Cancel culture is an element of liberal fascism transferred from academia
Liz Peek:
Activists sue to block a Trump rally, the New York Times fires a non-compliant editor, Twitter “fact-checks” conservative voices.This is liberal fascism run amok. It is the opposite of the free speech movement that was on campuses in the 1960s. It is antithetical to the First Amendment.
Ivanka Trump, Sid Rosenberg, Erik Prince, Raymond Ibrahim, Jeh Johnson, Kevin McAleenan and countless others “disinvited” to speak on college campuses.
Wonder where today’s “cancel culture” comes from? It comes from college campuses, fueled by young people and abetted by an older generation that has not had the courage to say no.
This is how the slide toward totalitarianism begins.
Silencing the opposition is essential to creating “legitimacy” for despots like Vladimir Putin or Kim Jong Un; if political opponents have no voice, people will assume they don’t exist.
We’re not there yet, but we’re on our way.
Over the past several decades, our schools have become incubators for the progressive Left. Liberal professors have taught millennials and younger generations that our country was founded on a lie and that our free enterprise system is “rigged”; just as damaging, they have ignored the great achievements of this nation – achievements like the liberation of Europe from Nazism that we used to celebrate.

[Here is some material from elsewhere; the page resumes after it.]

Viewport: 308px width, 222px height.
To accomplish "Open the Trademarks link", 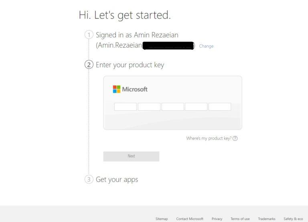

This is not new, but now another, more alarming, trend has emerged.
More destructive than the liberal curriculums of our schools has been the growing intolerance on campuses, and the tendency to put the kids in charge. As Robert Zimmer, the president of the University of Chicago, wrote in 2016:
“Invited speakers are disinvited because a segment of a university community deems them offensive…. Demands are made to eliminate readings that might make some students uncomfortable. Individuals are forced to apologize for expressing views that conflict with prevailing perceptions.”
Most disturbing, as he points out: “In many cases, these efforts have been supported by university administrators.”
A poll in 2018 showed that a majority of students (56 percent) supported freedom of speech, but shockingly also said that “promoting a diverse and inclusive society” was more important than the First Amendment. Imagine.